Mr. Rituraj is an experienced marketing professional and that is reflected in the book. More than literary aspects it is the marketing aspects that make this book extremely fascinating. He seemed to have gone about designing his book like a marketer would design and sell a product. To start with, he seems to have got his market research right. The book has all the aspects that sell well in India today: love, sex, parent child relationships, new age philosophy, IIT, IIM, reality shows etc. Then the branding through a catchy title: ‘Love, Peace and Happiness”. It kind of conveys the theme very well. The name reminds one of ‘Love, Sex aur Dhoka’ and ‘Dil Dosti etc.”, movies with similar kind of themes. Then we have this innovative concept of actively involving the reader in the story leveraging the internet. It will be interesting to see publishers and other authors taking up this concept and developing it further.

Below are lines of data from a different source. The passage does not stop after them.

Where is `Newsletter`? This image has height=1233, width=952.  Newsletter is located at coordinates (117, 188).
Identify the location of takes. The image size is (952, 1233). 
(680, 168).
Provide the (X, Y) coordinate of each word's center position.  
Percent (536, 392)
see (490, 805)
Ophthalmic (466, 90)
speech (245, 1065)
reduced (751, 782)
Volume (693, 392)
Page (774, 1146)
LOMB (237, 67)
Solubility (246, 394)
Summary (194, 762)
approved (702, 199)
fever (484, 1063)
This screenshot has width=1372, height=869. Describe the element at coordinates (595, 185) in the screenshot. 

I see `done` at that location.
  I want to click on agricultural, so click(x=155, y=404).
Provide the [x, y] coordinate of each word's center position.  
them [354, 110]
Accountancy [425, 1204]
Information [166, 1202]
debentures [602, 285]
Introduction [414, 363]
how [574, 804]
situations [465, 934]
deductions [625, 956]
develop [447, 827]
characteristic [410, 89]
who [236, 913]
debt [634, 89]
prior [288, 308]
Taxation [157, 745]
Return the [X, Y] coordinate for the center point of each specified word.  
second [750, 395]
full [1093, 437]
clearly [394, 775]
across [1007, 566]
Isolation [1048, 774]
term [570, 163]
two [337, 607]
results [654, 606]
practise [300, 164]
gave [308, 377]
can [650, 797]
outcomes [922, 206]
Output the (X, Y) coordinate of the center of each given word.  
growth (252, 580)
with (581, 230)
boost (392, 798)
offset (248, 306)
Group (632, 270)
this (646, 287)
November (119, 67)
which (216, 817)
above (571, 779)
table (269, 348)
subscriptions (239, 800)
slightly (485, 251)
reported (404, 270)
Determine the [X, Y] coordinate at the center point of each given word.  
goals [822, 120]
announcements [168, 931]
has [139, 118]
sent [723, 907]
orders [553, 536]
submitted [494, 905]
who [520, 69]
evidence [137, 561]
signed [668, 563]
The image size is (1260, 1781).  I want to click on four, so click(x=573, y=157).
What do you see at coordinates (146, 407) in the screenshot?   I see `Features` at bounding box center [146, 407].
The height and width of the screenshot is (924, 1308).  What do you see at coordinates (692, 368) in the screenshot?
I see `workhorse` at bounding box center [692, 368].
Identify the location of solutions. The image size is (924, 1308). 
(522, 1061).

In terms of content, the themes are those that Indian audience can relate to. The narrative is very simple and the stories maintain a reasonable pace that manages to hold the attention of the reader throughout. Some of the characters are memorable. He also manages to keep the reader’s attention by creating linkages between the different stories. Though the book is a collection of individual short stories, characters from one story make their appearance in other story or in some way are related to characters in other stories. So reader has to flex his mental muscle to remember the other story in which the character made an appearance, sometimes going back to the old story. This again keeps the reader awake. Of course these linkages seemed contrived at times. But I feel the advantages outweigh the disadvantages.
To maintain the balance of a review, one can’t but help point out deficiencies perceived. The first thing that comes to your mind is that he is no magician with words. This is an advantage as well, as it helps connect to a wider audience rather than being restricted to a select class of people. Another aspect was that I could not personally relate to most of the situations in the stories. The story is supposed to be about middle aged middle class folks. But I have encountered no such situations in my life and that of my friends. It seemed quite alien to me though I belong to the class the book is supposed to be about. It seems more relevant to younger or more affluent circles. Or could be it is just me as the author claims the stories are derived from personal experiences.
All in all, if not from a pure literary angle, it is definitely worth a try for the marketing aspects. 200 pages in big font and simple language and priced at around 150 Rs, it taxes neither your time nor your finances. Though if the author wanted to involve me in the pricing like in the story endings, I would have suggested a price of Rs. 95 like Chetan Bhagat books.